In years gone by, gifts always followed cake, but now many parents are going with a “no gifts, please” alternative. This personal decision needs to be made before the invitations are created and should be discussed with the honoree in order to avoid confusion or disappointment. It is perfectly acceptable to say “no gifts” on the invitation or evite. It is also okay, and quite nice, to request donation items in lieu of gifts.
No mention of gifts on the invitation is social-speak for “please bring a gift you think will be enjoyed.” Then the decision needs to be made as to whether or not the gifts will be opened at the party or later. Again, that is a personal decision, but the age of the attendees might help with that determination. If there is a fear that the guests will get restless or jealous, postpone the gift opening and send thank you notes later. Older children, however, often enjoy watching the reaction of the recipient when the gift they brought is opened.
Whaley opted for the no-gift approach for Bee’s party.
“I think there was so much going on already with the arts and crafts activities,” she says, “and gifts would have just created a little overstimulation.”
Bee’s birthday bash ran seamlessly. Whaley believes that planning, being in tune with the age group, and playing to personal strengths are key to a successful party.

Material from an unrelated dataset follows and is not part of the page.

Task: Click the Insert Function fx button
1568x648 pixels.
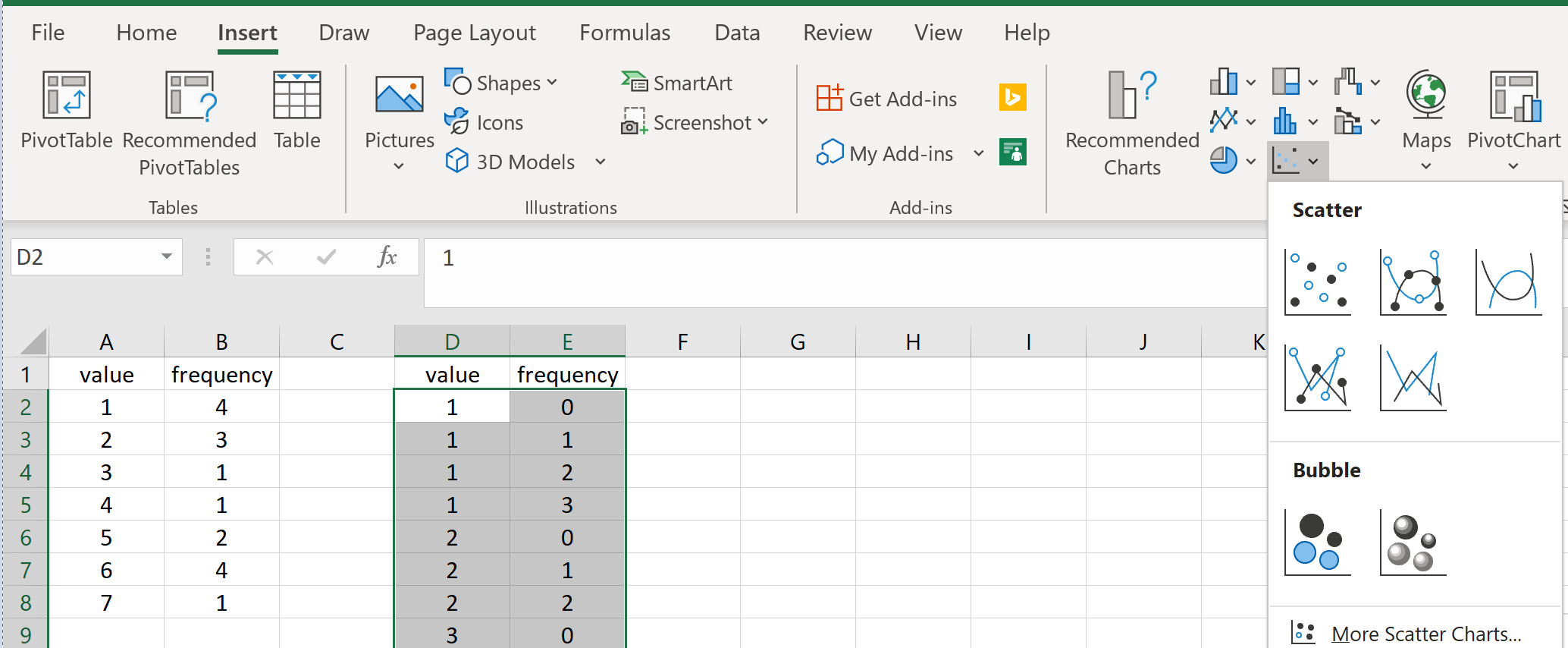Action: (387, 257)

“My mother-in-law is athletic, and when I was planning the party, she told me she hosted an Olympic themed party for her daughter at age 3. I thought, ‘What a smart thing,’ and I took the advice to heart,” she says. “If you love crafts, host an art party. There are just so many ideas.”
And, whenever possible, enlist help.
“Everyone pitched in, which is what I think people do when you are having a small kids’ party,” says Whaley. “The other moms were great. Everyone was so kind and wanted to help. I was very overprepared, and I do think that was helpful.”
When the party was over, the children took home their mini-cake creations as party favors. Many parents still rely on the oft-used goodie bag, but the trend is to get away from bags stuffed with candy, possible allergy-inducing foods, and cheap plastic toys that will inevitably break before guests make it home. A homemade craft, a single jar of bubbles, or sidewalk chalk make nice alternatives, will be enjoyed for a longer period of time, and will certainly be appreciated by any parent who has stepped barefoot on a broken, birthday-party-favor bit of plastic in the middle of the night.
As the guests departed, Whaley finally got a chance to relax and reflect on Bee’s first official birthday party. “Afterward it just felt like, ‘Whew! What a whirlwind,’” says Whaley. “But it went really well and actually exceeded my expectations. It was what birthday parties should be — happy and fun!”
And Bee?
Whaley laughs. “I think she just loved eating the cake!”